START Exercise text

Saturday, July 7, 2007

What's Your Function? Topic: Algebra. Level: AMC/AIME.

Problem: Given two positive reals $ \alpha $ and $ \beta $, show that there is a continuous function $ f $ that satisfies $ f(x) = f(x+\alpha)+f(x+\beta) $.

Solution: There are several special cases that are interesting to look at before we make a guess as to what type of function $ f $ will be. First we consider the case $ \alpha = \beta = 1 $. This immediately gives

$ f(x) = 2f(x+1) $.

It should not be too difficult to guess that $ f(x) = 2^{-x} $ is a solution to this, as well as any constant multiple of it. Now try $ \alpha = -1 $ and $ \beta = -2 $, resulting in

$ f(x) = f(x-1)+f(x-2) $.

Looks a lot like Fibonacci, right? In fact, one possible function is just $ f(x) = \phi^x $. That's pretty convenient.

END Exercise text
START Recorded information

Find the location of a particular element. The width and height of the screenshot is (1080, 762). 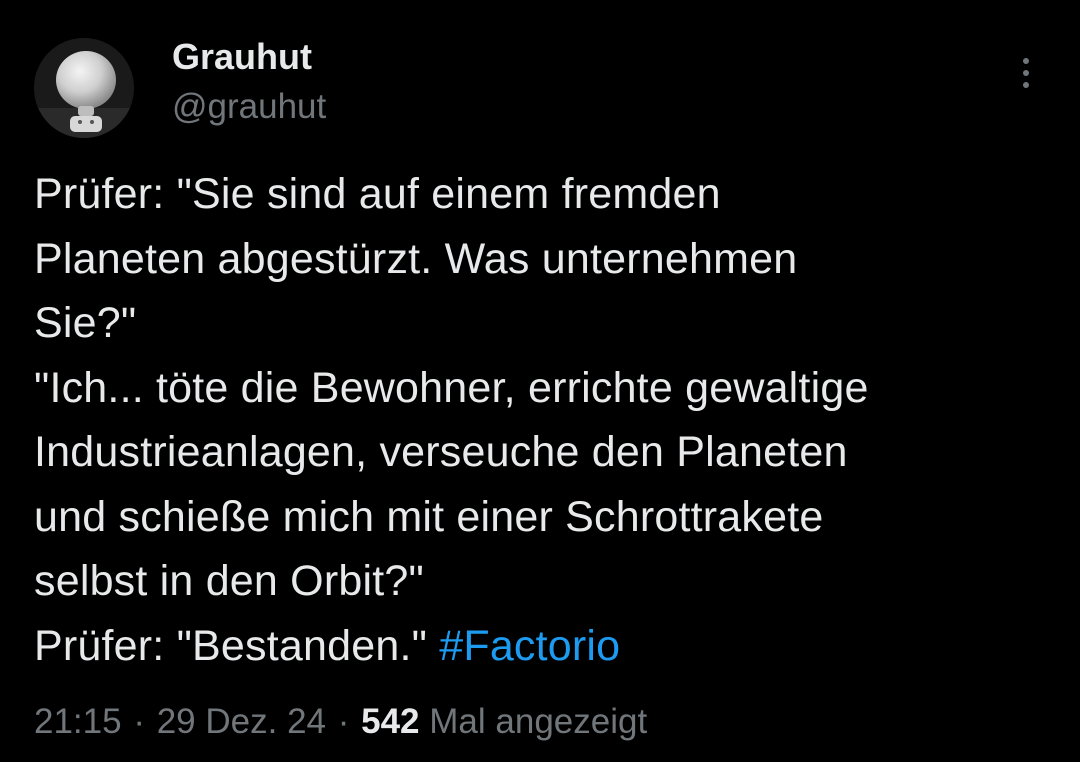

END Recorded information
START Recorded information

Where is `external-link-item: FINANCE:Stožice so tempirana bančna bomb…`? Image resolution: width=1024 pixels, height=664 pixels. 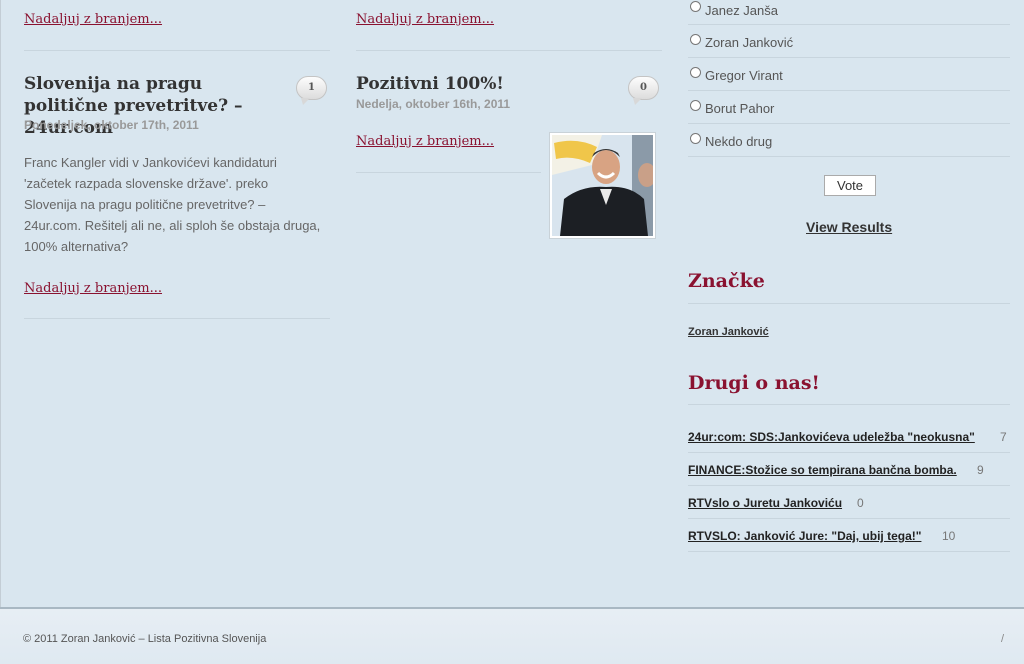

END Recorded information

## [Problem 1]
Put this sentence from the functional-equation post into French: "There are several special cases that are interesting to look at before we make a guess as to what type of function $ f $ will be."
## [Problem 2]
Decide whether each statement agrees with the functional-equation post, answering yes or no and quoting the words of the post that settle it. (a) The problem is marked at the AMC/AIME level. (b) For the case $ \alpha = \beta = 1 $, the post guesses $ f(x) = 2^{x} $ as a solution. (c) The case $ \alpha = -1 $ and $ \beta = -2 $ is likened to Fibonacci.
## [Problem 3]
Copy the passage of the functional-equation post starting at "Problem: Given two" and ending at "f(x) = f(x+\alpha)+f(x+\beta) $.".
Base every answer on the functional-equation post alone.

## [Result 1]
Il y a plusieurs cas particuliers intéressants à examiner avant de faire une hypothèse sur le type de fonction que sera $ f $.

## [Result 2]
(a) Yes: "Level: AMC/AIME."
(b) No: "It should not be too difficult to guess that $ f(x) = 2^{-x} $ is a solution to this"
(c) Yes: "Looks a lot like Fibonacci, right?"

## [Result 3]
Problem: Given two positive reals $ \alpha $ and $ \beta $, show that there is a continuous function $ f $ that satisfies $ f(x) = f(x+\alpha)+f(x+\beta) $.